Letter of the Department of Regulation, State Financial Control, Audit, Accounting and Reporting of the Ministry of Finance of the Russian Federation No. 07-05-06/138 of June 5, 2006

In cases of reorganisation under the decision (agreement) of the founders, assessment of property handed over in the course of the reorganisation at the current market value may be made by the reorganised organisation when drawing up the act of transfer.

In the final accounting reports of the incorporated organisation, the property is recorded in assessment proceeding from the rules specified in the appropriate provisions on accounting work.

Expenses of the newly created and reorganised organisations include the cost (residual cost) of property, proprietary rights that have monetary value and/or obligations received according to succession procedure in the course of reorganisation of legal entities that were purchased (created) by the reorganised organisations before the date of termination of the reorganisation. The cost of property, proprietary rights that have monetary value is determined according to information and documents of tax records of the transferring party as of the date of transfer of the right for the mentioned property, proprietary rights.

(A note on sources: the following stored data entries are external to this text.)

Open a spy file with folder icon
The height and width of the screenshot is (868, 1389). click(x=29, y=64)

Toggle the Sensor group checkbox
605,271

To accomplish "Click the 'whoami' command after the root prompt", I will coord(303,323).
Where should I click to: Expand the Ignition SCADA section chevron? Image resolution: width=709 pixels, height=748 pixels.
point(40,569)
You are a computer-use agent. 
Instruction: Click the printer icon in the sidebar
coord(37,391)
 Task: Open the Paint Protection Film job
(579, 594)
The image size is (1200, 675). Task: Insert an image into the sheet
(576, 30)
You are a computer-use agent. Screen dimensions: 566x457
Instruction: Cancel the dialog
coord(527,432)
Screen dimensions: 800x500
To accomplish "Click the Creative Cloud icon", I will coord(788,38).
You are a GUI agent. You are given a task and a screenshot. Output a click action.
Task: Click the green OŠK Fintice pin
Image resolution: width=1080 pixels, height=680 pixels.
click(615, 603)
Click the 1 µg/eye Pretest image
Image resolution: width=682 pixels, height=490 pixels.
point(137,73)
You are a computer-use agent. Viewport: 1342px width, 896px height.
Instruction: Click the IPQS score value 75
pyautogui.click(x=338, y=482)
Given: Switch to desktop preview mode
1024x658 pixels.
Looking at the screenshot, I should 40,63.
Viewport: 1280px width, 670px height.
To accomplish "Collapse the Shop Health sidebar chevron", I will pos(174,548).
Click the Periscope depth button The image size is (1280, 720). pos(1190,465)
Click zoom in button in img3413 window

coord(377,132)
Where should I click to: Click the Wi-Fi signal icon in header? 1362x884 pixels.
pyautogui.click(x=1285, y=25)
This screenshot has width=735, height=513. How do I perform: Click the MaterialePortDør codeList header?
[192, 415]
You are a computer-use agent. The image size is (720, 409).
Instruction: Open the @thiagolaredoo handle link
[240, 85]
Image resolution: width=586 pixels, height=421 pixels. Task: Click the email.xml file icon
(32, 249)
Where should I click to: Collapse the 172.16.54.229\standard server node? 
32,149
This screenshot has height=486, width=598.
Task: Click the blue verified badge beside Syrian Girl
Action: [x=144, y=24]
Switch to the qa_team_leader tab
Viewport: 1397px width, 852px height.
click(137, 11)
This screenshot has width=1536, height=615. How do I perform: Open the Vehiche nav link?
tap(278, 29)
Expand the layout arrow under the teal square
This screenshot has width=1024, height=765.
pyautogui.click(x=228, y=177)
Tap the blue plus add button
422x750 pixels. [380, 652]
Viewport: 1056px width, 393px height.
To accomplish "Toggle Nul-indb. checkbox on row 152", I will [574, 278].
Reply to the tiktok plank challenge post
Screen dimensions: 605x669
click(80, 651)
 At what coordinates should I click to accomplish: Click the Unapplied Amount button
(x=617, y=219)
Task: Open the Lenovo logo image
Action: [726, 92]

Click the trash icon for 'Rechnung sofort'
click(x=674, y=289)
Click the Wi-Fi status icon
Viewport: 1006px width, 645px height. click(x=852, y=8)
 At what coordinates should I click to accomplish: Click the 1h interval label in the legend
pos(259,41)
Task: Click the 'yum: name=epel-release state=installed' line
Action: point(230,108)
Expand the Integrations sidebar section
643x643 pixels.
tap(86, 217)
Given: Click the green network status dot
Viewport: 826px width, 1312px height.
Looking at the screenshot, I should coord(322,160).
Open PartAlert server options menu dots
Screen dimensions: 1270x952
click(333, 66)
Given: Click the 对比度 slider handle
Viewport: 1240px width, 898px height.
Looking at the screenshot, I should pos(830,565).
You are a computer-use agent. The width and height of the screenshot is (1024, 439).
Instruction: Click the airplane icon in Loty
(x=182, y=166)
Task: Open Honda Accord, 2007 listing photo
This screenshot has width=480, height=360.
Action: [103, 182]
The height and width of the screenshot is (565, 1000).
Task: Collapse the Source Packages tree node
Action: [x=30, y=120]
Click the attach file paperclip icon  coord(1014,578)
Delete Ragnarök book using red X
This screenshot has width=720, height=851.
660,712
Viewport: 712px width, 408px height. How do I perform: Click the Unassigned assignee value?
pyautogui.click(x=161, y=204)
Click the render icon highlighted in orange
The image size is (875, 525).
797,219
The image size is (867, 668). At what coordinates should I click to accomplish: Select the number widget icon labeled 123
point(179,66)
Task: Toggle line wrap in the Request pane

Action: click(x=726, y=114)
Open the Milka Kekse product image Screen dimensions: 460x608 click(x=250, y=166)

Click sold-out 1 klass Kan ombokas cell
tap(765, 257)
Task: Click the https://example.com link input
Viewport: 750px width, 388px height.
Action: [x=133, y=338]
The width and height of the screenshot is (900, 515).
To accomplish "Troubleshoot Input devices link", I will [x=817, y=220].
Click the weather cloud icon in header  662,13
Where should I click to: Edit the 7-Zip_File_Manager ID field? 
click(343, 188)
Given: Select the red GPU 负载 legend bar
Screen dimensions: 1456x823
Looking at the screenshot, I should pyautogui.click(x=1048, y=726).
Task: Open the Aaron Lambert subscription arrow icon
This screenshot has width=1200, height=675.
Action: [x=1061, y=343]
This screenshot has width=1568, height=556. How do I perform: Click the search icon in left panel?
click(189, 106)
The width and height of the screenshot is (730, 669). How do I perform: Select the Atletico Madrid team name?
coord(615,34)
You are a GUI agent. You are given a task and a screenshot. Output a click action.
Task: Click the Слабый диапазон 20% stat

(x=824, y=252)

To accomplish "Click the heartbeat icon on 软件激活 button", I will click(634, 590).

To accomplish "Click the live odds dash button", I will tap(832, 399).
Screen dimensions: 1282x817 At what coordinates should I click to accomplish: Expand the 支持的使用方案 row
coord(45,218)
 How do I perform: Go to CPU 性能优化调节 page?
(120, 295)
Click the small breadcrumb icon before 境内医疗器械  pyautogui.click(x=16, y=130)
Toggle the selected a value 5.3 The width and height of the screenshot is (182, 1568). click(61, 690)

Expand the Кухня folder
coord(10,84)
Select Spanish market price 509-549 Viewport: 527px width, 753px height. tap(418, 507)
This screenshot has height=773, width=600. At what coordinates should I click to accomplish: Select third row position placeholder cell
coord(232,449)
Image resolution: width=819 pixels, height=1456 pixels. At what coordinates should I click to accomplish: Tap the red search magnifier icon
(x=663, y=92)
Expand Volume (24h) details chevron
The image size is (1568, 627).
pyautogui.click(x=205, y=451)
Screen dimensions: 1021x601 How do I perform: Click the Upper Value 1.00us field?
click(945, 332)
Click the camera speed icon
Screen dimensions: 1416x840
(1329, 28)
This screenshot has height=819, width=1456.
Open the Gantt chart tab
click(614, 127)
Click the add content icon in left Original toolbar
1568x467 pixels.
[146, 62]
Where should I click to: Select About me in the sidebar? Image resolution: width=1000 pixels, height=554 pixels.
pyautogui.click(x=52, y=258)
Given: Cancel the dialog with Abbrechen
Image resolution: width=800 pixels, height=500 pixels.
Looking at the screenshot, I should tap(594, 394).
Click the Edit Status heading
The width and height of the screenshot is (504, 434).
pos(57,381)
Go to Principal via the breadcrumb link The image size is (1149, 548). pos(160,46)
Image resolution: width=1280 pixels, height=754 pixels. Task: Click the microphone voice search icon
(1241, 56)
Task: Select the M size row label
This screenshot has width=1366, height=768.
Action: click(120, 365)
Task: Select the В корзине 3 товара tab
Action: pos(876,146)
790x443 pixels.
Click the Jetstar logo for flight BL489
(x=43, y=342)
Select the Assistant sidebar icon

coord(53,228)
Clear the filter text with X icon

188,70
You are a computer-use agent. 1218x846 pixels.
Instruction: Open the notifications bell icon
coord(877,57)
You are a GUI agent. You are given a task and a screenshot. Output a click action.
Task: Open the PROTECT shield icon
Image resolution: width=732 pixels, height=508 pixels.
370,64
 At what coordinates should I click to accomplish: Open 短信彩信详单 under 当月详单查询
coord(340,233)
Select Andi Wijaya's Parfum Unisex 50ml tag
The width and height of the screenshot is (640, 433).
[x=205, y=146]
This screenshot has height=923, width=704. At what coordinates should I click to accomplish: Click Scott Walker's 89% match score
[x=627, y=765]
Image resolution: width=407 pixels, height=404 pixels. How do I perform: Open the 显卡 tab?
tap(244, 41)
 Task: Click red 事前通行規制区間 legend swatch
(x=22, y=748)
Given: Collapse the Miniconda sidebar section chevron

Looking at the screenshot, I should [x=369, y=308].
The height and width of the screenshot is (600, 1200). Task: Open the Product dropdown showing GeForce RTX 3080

Expenses of the newly created and reorganised organisations shall also include expenses or losses made (suffered) by the reorganised organisations where they were not taken into account while building the taxable base. For taxation purposes, the mentioned expenses are taken into account by successor organisations according to the procedure and on conditions envisaged in Chapter 25 of the Tax Code of the Russian Federation, which does not envisage reassessment of property.

Thus, reassessment of property made in the course of the reorganisation in the form of incorporation is not taken into account for taxation purposes.